:: Given information ::
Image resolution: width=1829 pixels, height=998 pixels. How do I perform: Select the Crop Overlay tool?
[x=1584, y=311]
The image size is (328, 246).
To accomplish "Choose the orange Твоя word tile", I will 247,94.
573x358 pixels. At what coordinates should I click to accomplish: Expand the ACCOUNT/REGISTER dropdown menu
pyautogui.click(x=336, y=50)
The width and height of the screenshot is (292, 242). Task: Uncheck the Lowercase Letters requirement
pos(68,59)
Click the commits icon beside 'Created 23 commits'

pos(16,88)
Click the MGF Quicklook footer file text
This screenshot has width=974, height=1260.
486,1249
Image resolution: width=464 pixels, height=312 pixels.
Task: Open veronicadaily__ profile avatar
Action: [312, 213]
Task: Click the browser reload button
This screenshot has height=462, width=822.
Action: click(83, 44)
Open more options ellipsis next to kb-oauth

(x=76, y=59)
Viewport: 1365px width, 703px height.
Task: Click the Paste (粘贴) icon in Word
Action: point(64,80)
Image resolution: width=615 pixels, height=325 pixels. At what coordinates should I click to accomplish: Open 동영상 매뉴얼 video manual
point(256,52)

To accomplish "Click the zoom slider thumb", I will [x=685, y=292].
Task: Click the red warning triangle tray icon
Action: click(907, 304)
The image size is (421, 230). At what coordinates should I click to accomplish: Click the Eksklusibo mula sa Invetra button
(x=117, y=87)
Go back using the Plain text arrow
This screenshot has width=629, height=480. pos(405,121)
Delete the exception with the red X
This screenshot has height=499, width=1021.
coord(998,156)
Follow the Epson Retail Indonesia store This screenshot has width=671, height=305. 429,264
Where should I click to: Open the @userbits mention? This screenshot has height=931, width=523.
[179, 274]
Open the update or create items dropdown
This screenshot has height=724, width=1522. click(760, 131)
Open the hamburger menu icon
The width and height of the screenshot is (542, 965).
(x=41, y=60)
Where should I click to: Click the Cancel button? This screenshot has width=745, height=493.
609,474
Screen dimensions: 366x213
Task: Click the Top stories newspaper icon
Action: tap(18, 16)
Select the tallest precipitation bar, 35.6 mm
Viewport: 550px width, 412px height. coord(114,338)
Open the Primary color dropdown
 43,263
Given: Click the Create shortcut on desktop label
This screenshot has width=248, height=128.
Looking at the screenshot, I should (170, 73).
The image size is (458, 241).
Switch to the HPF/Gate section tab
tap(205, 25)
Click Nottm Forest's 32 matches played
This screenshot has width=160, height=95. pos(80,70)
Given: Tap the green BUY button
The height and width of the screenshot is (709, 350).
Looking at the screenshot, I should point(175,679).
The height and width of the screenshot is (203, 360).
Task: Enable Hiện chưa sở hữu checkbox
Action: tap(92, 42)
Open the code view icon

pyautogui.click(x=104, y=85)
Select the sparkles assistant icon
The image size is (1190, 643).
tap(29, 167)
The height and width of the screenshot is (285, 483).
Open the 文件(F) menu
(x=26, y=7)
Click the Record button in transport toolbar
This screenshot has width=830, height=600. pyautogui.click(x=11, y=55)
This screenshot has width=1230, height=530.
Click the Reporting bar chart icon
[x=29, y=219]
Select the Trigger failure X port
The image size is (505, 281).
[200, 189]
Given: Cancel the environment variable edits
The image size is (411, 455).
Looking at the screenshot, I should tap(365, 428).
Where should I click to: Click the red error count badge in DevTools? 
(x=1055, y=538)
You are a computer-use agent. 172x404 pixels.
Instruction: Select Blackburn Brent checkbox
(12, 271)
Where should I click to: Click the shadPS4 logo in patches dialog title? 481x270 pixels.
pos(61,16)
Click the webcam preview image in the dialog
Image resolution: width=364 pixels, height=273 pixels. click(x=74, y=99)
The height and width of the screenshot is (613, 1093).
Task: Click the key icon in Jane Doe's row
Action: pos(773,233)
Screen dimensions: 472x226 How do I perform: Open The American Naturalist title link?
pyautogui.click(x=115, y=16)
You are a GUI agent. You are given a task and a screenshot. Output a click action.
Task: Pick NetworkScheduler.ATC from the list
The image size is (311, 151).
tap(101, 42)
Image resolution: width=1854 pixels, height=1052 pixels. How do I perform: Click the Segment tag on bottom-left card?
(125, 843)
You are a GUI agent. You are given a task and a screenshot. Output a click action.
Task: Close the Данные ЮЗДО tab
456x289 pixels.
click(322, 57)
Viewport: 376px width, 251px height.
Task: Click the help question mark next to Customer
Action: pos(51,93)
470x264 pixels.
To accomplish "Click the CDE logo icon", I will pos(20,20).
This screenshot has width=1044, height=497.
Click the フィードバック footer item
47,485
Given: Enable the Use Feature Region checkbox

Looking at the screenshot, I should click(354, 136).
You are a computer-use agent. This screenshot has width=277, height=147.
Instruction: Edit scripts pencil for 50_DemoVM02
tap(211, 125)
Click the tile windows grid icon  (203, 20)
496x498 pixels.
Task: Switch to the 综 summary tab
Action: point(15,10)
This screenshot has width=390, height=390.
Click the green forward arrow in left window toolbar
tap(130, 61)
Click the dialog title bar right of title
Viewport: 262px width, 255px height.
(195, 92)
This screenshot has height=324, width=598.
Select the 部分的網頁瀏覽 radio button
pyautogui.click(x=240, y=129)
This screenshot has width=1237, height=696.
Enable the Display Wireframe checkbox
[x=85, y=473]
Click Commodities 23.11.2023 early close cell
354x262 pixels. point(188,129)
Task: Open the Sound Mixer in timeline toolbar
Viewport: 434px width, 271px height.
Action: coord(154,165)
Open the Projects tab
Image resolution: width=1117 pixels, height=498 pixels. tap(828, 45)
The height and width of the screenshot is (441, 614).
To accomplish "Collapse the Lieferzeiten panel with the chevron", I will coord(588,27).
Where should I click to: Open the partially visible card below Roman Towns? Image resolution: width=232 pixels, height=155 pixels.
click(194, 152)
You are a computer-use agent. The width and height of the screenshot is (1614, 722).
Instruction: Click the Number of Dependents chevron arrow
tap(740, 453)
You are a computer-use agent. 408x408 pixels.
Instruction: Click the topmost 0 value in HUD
:::
Aim of the exercise:
What this exercise asks for is an exact copy of all the records.

Answer box:
Image resolution: width=1829 pixels, height=998 pixels. How do I perform: Select the Crop Overlay tool?
[x=1584, y=311]
The image size is (328, 246).
To accomplish "Choose the orange Твоя word tile", I will 247,94.
573x358 pixels. At what coordinates should I click to accomplish: Expand the ACCOUNT/REGISTER dropdown menu
pyautogui.click(x=336, y=50)
The width and height of the screenshot is (292, 242). Task: Uncheck the Lowercase Letters requirement
pos(68,59)
Click the commits icon beside 'Created 23 commits'

pos(16,88)
Click the MGF Quicklook footer file text
This screenshot has width=974, height=1260.
486,1249
Image resolution: width=464 pixels, height=312 pixels.
Task: Open veronicadaily__ profile avatar
Action: [312, 213]
Task: Click the browser reload button
This screenshot has height=462, width=822.
Action: click(83, 44)
Open more options ellipsis next to kb-oauth

(x=76, y=59)
Viewport: 1365px width, 703px height.
Task: Click the Paste (粘贴) icon in Word
Action: point(64,80)
Image resolution: width=615 pixels, height=325 pixels. At what coordinates should I click to accomplish: Open 동영상 매뉴얼 video manual
point(256,52)

To accomplish "Click the zoom slider thumb", I will [x=685, y=292].
Task: Click the red warning triangle tray icon
Action: click(907, 304)
The image size is (421, 230). At what coordinates should I click to accomplish: Click the Eksklusibo mula sa Invetra button
(x=117, y=87)
Go back using the Plain text arrow
This screenshot has width=629, height=480. pos(405,121)
Delete the exception with the red X
This screenshot has height=499, width=1021.
coord(998,156)
Follow the Epson Retail Indonesia store This screenshot has width=671, height=305. 429,264
Where should I click to: Open the @userbits mention? This screenshot has height=931, width=523.
[179, 274]
Open the update or create items dropdown
This screenshot has height=724, width=1522. click(760, 131)
Open the hamburger menu icon
The width and height of the screenshot is (542, 965).
(x=41, y=60)
Where should I click to: Click the Cancel button? This screenshot has width=745, height=493.
609,474
Screen dimensions: 366x213
Task: Click the Top stories newspaper icon
Action: tap(18, 16)
Select the tallest precipitation bar, 35.6 mm
Viewport: 550px width, 412px height. coord(114,338)
Open the Primary color dropdown
 43,263
Given: Click the Create shortcut on desktop label
This screenshot has width=248, height=128.
Looking at the screenshot, I should (170, 73).
The image size is (458, 241).
Switch to the HPF/Gate section tab
tap(205, 25)
Click Nottm Forest's 32 matches played
This screenshot has width=160, height=95. pos(80,70)
Given: Tap the green BUY button
The height and width of the screenshot is (709, 350).
Looking at the screenshot, I should point(175,679).
The height and width of the screenshot is (203, 360).
Task: Enable Hiện chưa sở hữu checkbox
Action: tap(92, 42)
Open the code view icon

pyautogui.click(x=104, y=85)
Select the sparkles assistant icon
The image size is (1190, 643).
tap(29, 167)
The height and width of the screenshot is (285, 483).
Open the 文件(F) menu
(x=26, y=7)
Click the Record button in transport toolbar
This screenshot has width=830, height=600. pyautogui.click(x=11, y=55)
This screenshot has width=1230, height=530.
Click the Reporting bar chart icon
[x=29, y=219]
Select the Trigger failure X port
The image size is (505, 281).
[200, 189]
Given: Cancel the environment variable edits
The image size is (411, 455).
Looking at the screenshot, I should tap(365, 428).
Where should I click to: Click the red error count badge in DevTools? 
(x=1055, y=538)
You are a computer-use agent. 172x404 pixels.
Instruction: Select Blackburn Brent checkbox
(12, 271)
Where should I click to: Click the shadPS4 logo in patches dialog title? 481x270 pixels.
pos(61,16)
Click the webcam preview image in the dialog
Image resolution: width=364 pixels, height=273 pixels. click(x=74, y=99)
The height and width of the screenshot is (613, 1093).
Task: Click the key icon in Jane Doe's row
Action: pos(773,233)
Screen dimensions: 472x226 How do I perform: Open The American Naturalist title link?
pyautogui.click(x=115, y=16)
You are a GUI agent. You are given a task and a screenshot. Output a click action.
Task: Pick NetworkScheduler.ATC from the list
The image size is (311, 151).
tap(101, 42)
Image resolution: width=1854 pixels, height=1052 pixels. How do I perform: Click the Segment tag on bottom-left card?
(125, 843)
You are a GUI agent. You are given a task and a screenshot. Output a click action.
Task: Close the Данные ЮЗДО tab
456x289 pixels.
click(322, 57)
Viewport: 376px width, 251px height.
Task: Click the help question mark next to Customer
Action: pos(51,93)
470x264 pixels.
To accomplish "Click the CDE logo icon", I will pos(20,20).
This screenshot has width=1044, height=497.
Click the フィードバック footer item
47,485
Given: Enable the Use Feature Region checkbox

Looking at the screenshot, I should click(354, 136).
You are a computer-use agent. This screenshot has width=277, height=147.
Instruction: Edit scripts pencil for 50_DemoVM02
tap(211, 125)
Click the tile windows grid icon  (203, 20)
496x498 pixels.
Task: Switch to the 综 summary tab
Action: point(15,10)
This screenshot has width=390, height=390.
Click the green forward arrow in left window toolbar
tap(130, 61)
Click the dialog title bar right of title
Viewport: 262px width, 255px height.
(195, 92)
This screenshot has height=324, width=598.
Select the 部分的網頁瀏覽 radio button
pyautogui.click(x=240, y=129)
This screenshot has width=1237, height=696.
Enable the Display Wireframe checkbox
[x=85, y=473]
Click Commodities 23.11.2023 early close cell
354x262 pixels. point(188,129)
Task: Open the Sound Mixer in timeline toolbar
Viewport: 434px width, 271px height.
Action: coord(154,165)
Open the Projects tab
Image resolution: width=1117 pixels, height=498 pixels. tap(828, 45)
The height and width of the screenshot is (441, 614).
To accomplish "Collapse the Lieferzeiten panel with the chevron", I will coord(588,27).
Where should I click to: Open the partially visible card below Roman Towns? Image resolution: width=232 pixels, height=155 pixels.
click(194, 152)
You are a computer-use agent. The width and height of the screenshot is (1614, 722).
Instruction: Click the Number of Dependents chevron arrow
tap(740, 453)
You are a computer-use agent. 408x408 pixels.
Instruction: Click the topmost 0 value in HUD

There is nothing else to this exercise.